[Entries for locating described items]
--------------------

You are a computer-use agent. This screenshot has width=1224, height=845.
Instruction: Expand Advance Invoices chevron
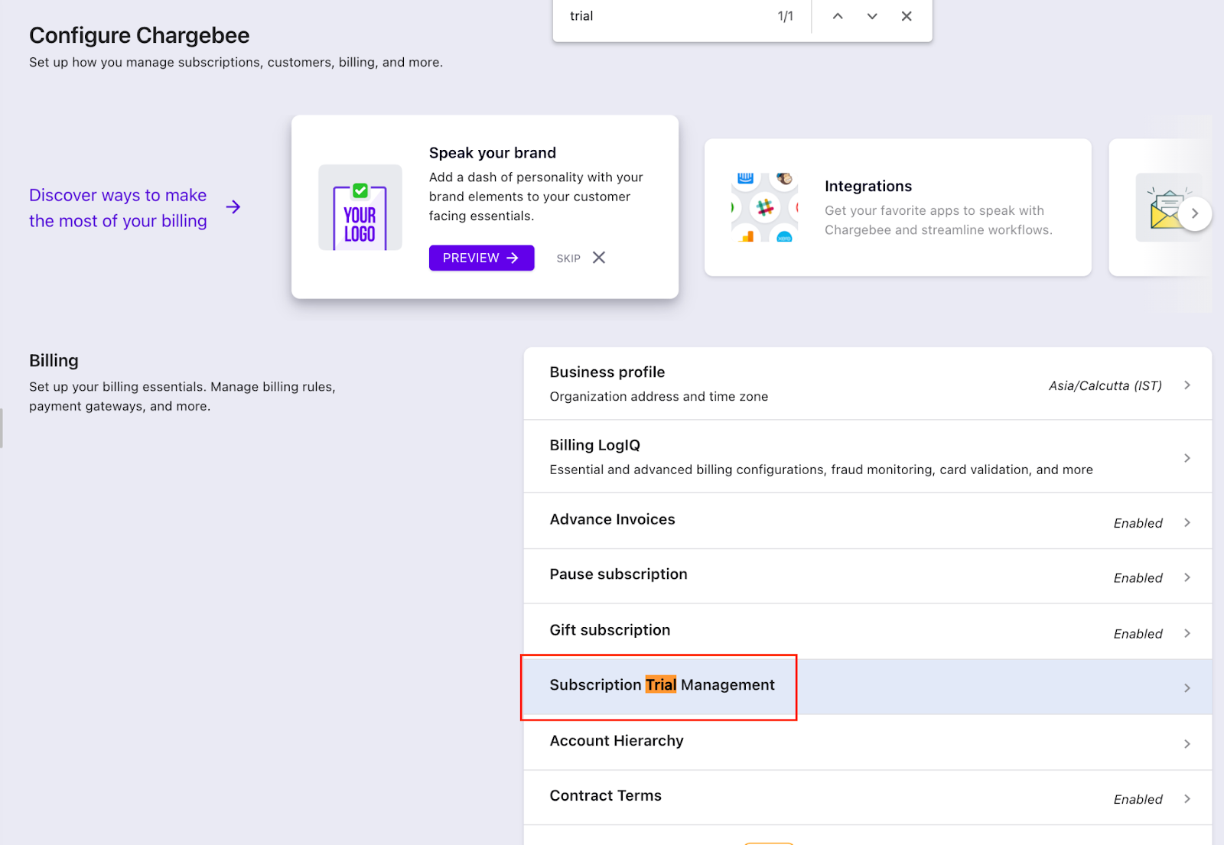point(1187,523)

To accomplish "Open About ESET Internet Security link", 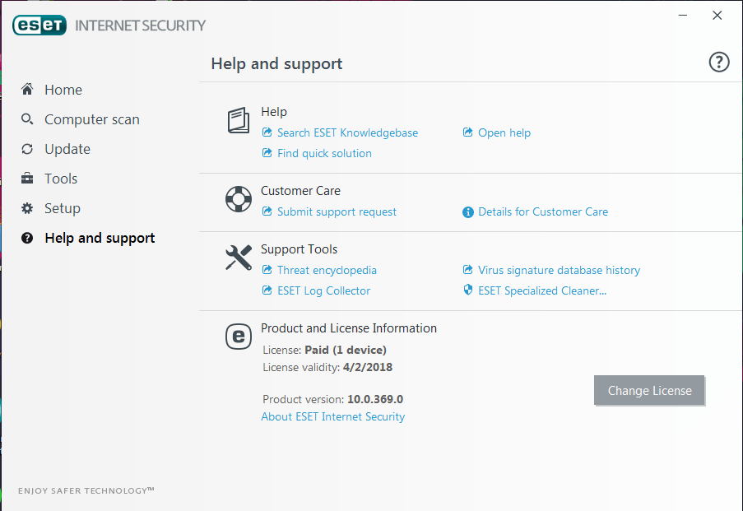I will 332,416.
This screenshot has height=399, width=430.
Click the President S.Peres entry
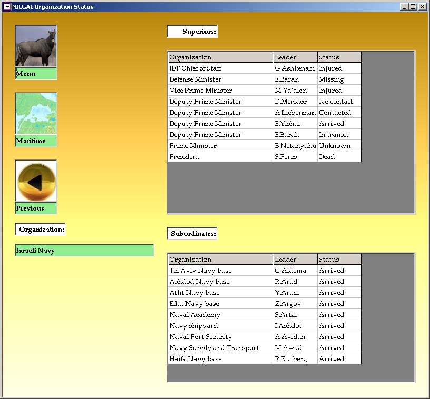tap(220, 157)
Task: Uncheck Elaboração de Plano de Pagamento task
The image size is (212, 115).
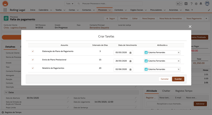Action: pos(33,51)
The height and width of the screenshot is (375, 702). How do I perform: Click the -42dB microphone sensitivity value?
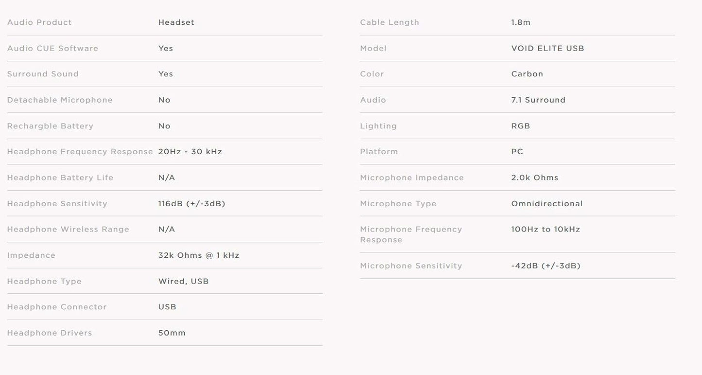[546, 266]
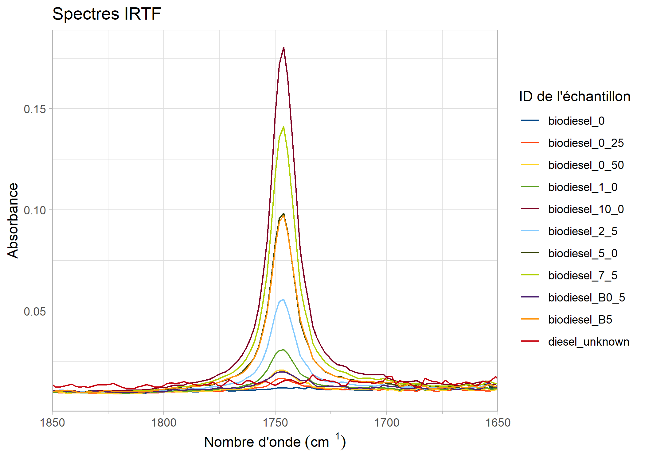Click the 1750 x-axis tick label
This screenshot has height=460, width=645.
tap(275, 423)
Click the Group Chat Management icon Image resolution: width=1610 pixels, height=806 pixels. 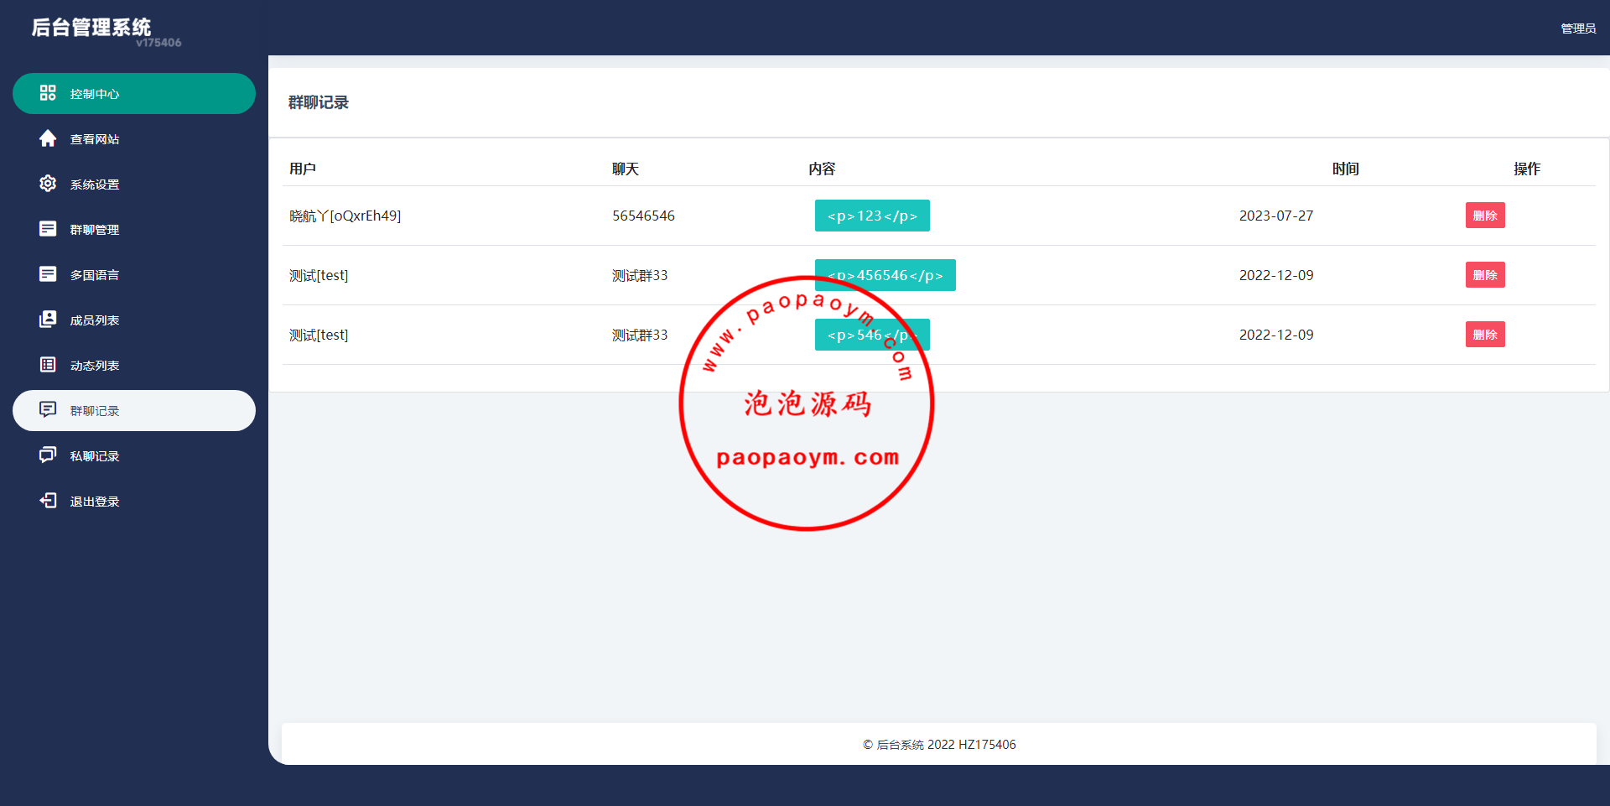click(x=48, y=229)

--------------------

Problem to solve: Edit everything from the line containing "Task: Uncheck Elaboração" down to the line containing "tap(275, 423)" so that "microphone" becomes "mic", with all else unchanged. Leave the pictures out of your answer.

Exercise response:
Task: Uncheck Elaboração de Plano de Pagamento task
The image size is (212, 115).
Action: pos(33,51)
The height and width of the screenshot is (375, 702). How do I perform: Click the -42dB mic sensitivity value?
[546, 266]
Click the 1750 x-axis tick label
This screenshot has height=460, width=645.
tap(275, 423)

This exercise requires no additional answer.